Since I have been without wireless for one week now, I thought I’d take this opportunity to provide you with an update so you don’t think I’ve either died, lost interest in writing or been kidnapped by space aliens. None of these things is true.
If you’ve been following my saga on twitter these past few days, then you know that I’ve been going crazy because my wireless connection unexpectedly died one week ago. The internet providers, T-Mobile, are a study of stupidity and incompetence, unable to understand what the problem is (like, duh!), unable to route our many phone calls to someone in customer service who can figure out what the problem is, leaving my spouse hanging on terminal “hold” — or worse, cutting off the phone altogether after he’s already been on ‘hold’ for ten minutes. The employees obviously don’t give a rat’s ass about this crisis that they’ve caused (nevermind that T-Mobile is like pigs at a trough when it comes to collecting monthly fees for this service they are too incompetent and stupid to provide). I am a relatively sophisticated internet user, so I cannot imagine the intense frustration that other people must feel who don’t know anything about internet access. I am outraged that these arrogant morons have jobs that pay them a living wage while I remain “unemployable.”

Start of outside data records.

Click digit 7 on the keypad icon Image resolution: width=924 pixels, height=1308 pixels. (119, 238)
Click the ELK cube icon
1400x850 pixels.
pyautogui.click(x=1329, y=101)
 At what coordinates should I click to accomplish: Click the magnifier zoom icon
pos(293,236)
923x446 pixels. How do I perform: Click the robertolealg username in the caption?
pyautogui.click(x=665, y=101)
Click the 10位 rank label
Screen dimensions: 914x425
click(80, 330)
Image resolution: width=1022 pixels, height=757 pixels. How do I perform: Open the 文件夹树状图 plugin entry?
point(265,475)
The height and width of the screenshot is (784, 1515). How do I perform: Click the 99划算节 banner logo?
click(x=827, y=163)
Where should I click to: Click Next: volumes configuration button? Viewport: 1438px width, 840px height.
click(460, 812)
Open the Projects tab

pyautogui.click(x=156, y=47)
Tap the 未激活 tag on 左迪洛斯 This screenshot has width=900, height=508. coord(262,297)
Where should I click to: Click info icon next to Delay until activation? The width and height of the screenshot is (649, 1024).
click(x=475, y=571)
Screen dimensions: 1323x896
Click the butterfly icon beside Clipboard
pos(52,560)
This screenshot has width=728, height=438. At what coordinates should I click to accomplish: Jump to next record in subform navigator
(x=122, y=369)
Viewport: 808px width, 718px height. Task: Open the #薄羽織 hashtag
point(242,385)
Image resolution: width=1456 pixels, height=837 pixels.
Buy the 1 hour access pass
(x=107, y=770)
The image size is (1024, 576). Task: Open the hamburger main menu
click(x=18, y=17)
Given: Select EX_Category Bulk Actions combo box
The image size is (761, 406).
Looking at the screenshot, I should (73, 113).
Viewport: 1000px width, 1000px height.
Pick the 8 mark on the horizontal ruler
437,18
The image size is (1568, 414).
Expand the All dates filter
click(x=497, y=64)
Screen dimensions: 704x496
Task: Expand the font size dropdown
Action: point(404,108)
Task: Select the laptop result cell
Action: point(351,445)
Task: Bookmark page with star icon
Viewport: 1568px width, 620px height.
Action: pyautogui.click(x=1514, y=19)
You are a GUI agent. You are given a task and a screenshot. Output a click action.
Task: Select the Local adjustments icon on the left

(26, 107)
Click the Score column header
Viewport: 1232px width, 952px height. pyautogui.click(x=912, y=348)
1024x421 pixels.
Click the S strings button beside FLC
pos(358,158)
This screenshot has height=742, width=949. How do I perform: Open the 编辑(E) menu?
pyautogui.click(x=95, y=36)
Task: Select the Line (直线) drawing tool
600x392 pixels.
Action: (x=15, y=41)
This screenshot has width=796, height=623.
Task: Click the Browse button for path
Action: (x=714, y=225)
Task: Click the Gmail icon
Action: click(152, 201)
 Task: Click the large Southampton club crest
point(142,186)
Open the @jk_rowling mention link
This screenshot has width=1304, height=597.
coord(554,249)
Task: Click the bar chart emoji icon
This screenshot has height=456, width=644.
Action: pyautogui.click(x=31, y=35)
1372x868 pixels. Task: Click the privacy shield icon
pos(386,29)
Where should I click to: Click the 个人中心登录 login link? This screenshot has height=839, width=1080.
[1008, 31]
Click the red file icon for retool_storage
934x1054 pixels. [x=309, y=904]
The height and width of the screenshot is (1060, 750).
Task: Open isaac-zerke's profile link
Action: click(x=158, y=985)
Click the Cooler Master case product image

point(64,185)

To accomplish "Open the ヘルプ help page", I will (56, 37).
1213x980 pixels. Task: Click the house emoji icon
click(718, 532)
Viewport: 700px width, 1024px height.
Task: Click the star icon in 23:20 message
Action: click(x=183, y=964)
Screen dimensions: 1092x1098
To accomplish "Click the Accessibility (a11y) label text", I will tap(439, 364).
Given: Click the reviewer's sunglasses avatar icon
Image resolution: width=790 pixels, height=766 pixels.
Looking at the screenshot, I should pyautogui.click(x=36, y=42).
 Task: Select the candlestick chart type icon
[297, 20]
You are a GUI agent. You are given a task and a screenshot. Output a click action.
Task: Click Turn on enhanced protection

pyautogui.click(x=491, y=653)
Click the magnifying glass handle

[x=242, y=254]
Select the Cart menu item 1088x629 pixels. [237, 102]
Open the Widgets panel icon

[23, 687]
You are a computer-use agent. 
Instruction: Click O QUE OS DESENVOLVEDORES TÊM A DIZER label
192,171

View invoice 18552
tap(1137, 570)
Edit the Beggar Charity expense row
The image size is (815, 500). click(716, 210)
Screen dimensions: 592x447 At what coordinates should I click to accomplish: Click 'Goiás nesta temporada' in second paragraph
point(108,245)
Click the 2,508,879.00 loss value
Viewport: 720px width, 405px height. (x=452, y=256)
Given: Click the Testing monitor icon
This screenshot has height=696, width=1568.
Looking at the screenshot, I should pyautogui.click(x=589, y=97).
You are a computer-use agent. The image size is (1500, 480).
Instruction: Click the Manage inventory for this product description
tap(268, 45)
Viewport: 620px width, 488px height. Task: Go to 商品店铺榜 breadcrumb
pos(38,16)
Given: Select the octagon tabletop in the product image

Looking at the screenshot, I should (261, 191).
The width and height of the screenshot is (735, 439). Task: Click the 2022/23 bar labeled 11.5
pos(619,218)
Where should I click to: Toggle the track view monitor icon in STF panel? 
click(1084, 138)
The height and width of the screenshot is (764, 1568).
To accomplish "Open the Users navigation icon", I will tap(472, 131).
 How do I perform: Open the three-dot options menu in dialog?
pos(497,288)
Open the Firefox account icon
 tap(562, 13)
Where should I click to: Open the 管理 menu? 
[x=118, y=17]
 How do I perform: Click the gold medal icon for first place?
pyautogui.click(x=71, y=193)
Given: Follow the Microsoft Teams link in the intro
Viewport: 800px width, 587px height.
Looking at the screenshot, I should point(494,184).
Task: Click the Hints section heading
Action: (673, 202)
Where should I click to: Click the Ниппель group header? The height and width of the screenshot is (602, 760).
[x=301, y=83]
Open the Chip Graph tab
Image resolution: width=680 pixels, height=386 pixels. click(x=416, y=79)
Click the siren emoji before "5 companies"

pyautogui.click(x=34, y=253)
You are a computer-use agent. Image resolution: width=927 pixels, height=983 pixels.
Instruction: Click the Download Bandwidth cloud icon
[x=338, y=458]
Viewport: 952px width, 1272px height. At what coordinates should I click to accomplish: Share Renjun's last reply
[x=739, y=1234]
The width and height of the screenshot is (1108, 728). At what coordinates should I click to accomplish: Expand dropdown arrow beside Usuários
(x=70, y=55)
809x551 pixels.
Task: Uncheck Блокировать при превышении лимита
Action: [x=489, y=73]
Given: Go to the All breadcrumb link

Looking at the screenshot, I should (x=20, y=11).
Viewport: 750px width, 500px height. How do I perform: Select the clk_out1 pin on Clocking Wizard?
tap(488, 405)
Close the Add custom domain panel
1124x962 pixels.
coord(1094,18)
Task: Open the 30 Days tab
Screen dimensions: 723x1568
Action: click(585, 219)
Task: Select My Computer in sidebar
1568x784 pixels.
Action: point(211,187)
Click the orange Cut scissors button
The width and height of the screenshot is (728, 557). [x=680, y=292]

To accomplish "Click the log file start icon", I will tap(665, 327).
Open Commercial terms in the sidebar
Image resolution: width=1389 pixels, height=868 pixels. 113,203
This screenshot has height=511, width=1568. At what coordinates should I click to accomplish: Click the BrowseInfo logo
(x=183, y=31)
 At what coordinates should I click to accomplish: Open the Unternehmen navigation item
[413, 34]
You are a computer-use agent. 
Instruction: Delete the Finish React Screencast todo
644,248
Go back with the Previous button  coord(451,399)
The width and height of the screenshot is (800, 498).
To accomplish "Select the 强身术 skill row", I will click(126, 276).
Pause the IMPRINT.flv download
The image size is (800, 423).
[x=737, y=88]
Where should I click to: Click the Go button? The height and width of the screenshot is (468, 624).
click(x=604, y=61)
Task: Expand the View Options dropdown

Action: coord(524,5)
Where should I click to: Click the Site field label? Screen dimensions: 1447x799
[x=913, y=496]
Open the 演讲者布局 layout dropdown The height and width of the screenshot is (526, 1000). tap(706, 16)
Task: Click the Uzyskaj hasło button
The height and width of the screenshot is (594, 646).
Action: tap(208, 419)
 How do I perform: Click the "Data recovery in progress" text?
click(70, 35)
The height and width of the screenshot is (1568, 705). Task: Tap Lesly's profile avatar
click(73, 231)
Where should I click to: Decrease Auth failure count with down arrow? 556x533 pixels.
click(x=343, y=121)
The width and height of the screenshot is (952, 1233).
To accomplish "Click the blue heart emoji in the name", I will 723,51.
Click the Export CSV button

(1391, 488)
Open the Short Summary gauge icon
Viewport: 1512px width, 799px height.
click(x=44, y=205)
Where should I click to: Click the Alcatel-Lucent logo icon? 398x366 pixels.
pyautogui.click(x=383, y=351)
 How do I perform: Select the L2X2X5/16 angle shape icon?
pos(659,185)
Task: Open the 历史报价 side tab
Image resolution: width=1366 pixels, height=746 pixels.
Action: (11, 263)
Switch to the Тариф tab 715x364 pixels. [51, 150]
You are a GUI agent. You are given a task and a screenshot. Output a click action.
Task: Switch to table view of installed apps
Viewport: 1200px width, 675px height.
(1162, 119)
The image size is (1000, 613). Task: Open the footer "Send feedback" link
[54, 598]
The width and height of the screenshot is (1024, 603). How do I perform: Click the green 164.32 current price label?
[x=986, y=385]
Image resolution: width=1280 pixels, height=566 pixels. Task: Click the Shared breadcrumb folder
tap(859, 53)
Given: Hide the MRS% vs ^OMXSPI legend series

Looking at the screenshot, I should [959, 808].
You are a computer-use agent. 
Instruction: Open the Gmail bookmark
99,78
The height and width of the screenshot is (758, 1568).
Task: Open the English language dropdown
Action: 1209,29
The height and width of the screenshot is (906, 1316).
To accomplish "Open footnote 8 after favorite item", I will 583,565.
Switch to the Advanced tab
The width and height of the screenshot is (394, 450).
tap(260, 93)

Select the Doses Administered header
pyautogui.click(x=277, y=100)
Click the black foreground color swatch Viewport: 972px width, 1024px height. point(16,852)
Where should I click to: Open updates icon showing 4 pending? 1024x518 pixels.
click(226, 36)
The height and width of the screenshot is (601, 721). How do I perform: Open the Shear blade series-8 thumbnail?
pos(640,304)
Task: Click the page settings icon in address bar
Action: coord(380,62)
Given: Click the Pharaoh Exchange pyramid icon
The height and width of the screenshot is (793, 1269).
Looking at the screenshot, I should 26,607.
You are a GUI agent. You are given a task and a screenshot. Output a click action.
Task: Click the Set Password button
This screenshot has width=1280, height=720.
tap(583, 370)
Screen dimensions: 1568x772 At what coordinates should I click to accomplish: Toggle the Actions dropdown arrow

At this point, I want to (1) file a formal complaint with whomever one files complaints with in Germany, (2) stop paying for wireless through T-Mobile (isn’t it illegal in Europe to charge for a service that cannot be used by those who purchased it? Or are people only allowed to get what they pay for in the USA?) (3) move our iPhone and wireless service to another provider and (4) sue the bastards for theft and for breach of contract! (yes, my inner NYCer is showing her true spirit on point #4, but since T-Mobile is completely oblivious to customer complaints, they are begging to be taken down a few notches by someone who is willing to fight them in court). Unfortunately, my spouse is not too keen to move our iPhone service elsewhere because he doesn’t know if any other mobile phone service providers actually serve iPhones.
So I am once again tagging along with the spouse to his workplace, where I am using wireless there. Currently, I have literally thousands of non-spam emails to sort through, so I am a little bit slow in communicating with everyone. Please accept my apologies for this. This backlog will continue for an unpredictable length of time since I once again don’t have wireless access at home, and have no way of estimating when that happy day will arrive (although, if the previous fiasco that occurred in December 2009 is any indication, it will be 16 days before my home wireless access is restored).
In view of T-Mobile’s claim that they are the largest telecom provider in the EU, this truly pathetic display of technological inferiority is absolutely inexcusable and indefensible. I hope T-Mobile stock crashes and the CEO, René Obermann, ends up being locked up for life in a tiny airless prison cell without a television — but with a serial broomstick rapist as his cellmate.
Oh, and what have we here? A quick look around YouTube reveals that I am not the only one who is inspired into apoplexy by T-Mobile, and it also reveals that T-Mobile service sucks around the world (although, sadly, I didn’t find any complaints in German).
Are there any Germans who despise T-Mobile as much as I do? If so, feel free to share your hatred in the comment thread below. Better yet, let’s make a class action lawsuit again T-Mobile in Germany! I would be happy to participate!